▸ Study questions:
[1] In the hobo spider article, substitute "Montana" for "Idaho" and give the part starting at "Idaho Hobo Spiders" and ending at "year-round in Idaho." again.
[2] According to the hobo spider article, in what year were the first hobo spiders discovered and identified in Idaho, Washington, and Oregon?
[3] Decide whether each statement agrees with the hobo spider article, and answer yes or no with the deciding words quoted from it: (a) Hobo spiders originated in Europe. (b) Hobo spiders typically appear in Idaho starting in early spring. (c) Male hobo spiders die shortly after mating.

____ Quoted passage

Idaho Hobo Spiders are Back! Here’s What You Need to Know
Hobo Spiders are Idaho Transplants
Hobo spiders originated in Europe. According to Lawn Buddies, it wasn't until 1936 that the first hobo spiders were first discovered and identified in Idaho, Washington, and Oregon.
Hobo spiders belong to the funnel-web spider family known for building funnel-like webs. Hobo spiders typically appear in Idaho starting in mid-July through early fall. Because the large, long-legged, tannish-gray spider is often mistaken for the aggressive house spider, people tend to believe they're present year-round in Idaho.
They're Poisonous, But It's Not a Big Deal
In Idaho and Utah, hobo spiders are classified as "medically important" because of the venom released in their necrotic bites. However, most would argue the arachnoid is "medically unimportant" as their venom poses an insignificant threat to human health. In fact, bites from hobo spiders tend to go unnoticed. They're typically dry, causing little more than temporary acute nausea and bumps that look like mosquito bites.
In terms of temperament, hobo spiders are among the chillest in the land! Unless they're provoked or disrupted on their search for a mating partner, hobos spiders are mild-tempered. And honest, we'd be pretty annoyed/upset at someone disrupting our dating game, too!
The Funnel Web? More Like "Love Shack"
The hobo spider's webbed, funnel-like home is basically a love-shack! Like the ladies of a brothel, female hobo spiders lay-in-wait for hot-and-bothered males to enter their web of love for a hook-up. Unfortunately, males will move on after the mating ritual and die shortly thereafter.
Why Are They Called Hobo Spiders?
Before we wrap it up, if we're going around calling arachnoids off-color names, there must be a reason, right? To explore the odd comparison/connection between hobos and eight-legged critters, we took to Google.

________
____ Dataset content

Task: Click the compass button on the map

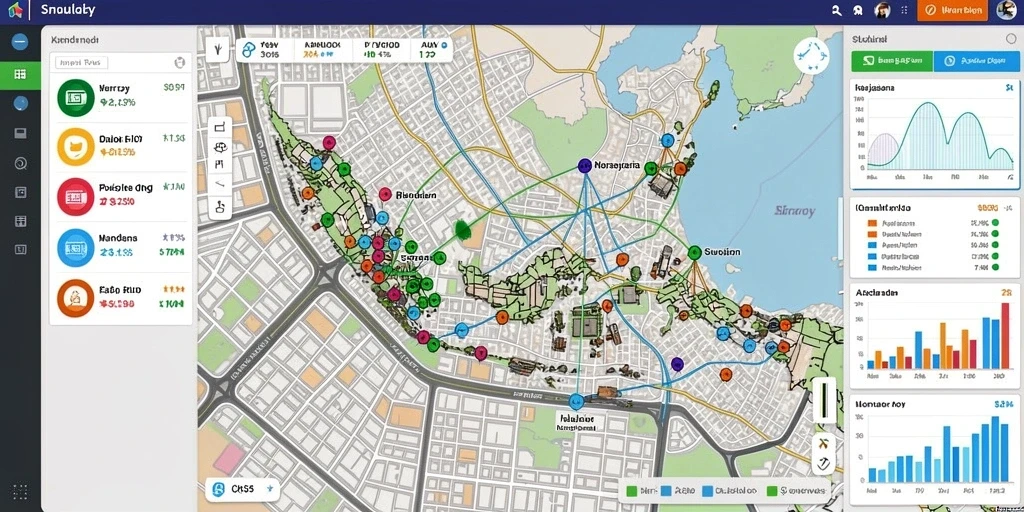Action: click(811, 56)
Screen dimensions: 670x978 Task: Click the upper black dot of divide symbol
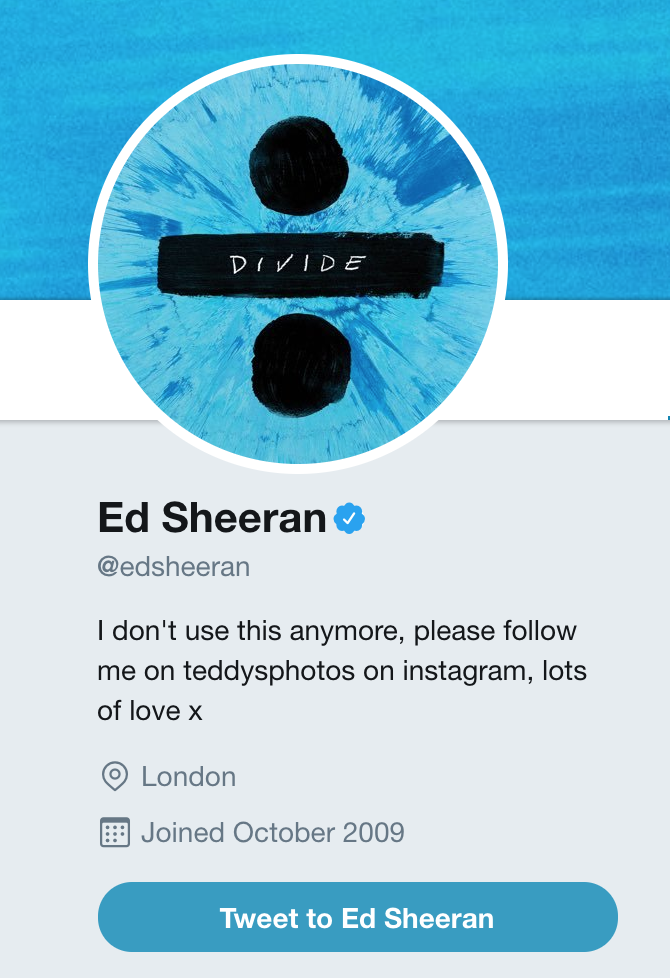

________

▸ List of answers:
[1]
Montana Hobo Spiders are Back! Here’s What You Need to Know
Hobo Spiders are Montana Transplants
Hobo spiders originated in Europe. According to Lawn Buddies, it wasn't until 1936 that the first hobo spiders were first discovered and identified in Montana, Washington, and Oregon.
Hobo spiders belong to the funnel-web spider family known for building funnel-like webs. Hobo spiders typically appear in Montana starting in mid-July through early fall. Because the large, long-legged, tannish-gray spider is often mistaken for the aggressive house spider, people tend to believe they're present year-round in Montana.

[2] 1936

[3]
(a) Yes: "Hobo spiders originated in Europe."
(b) No: "Hobo spiders typically appear in Idaho starting in mid-July through early fall."
(c) Yes: "males will move on after the mating ritual and die shortly thereafter."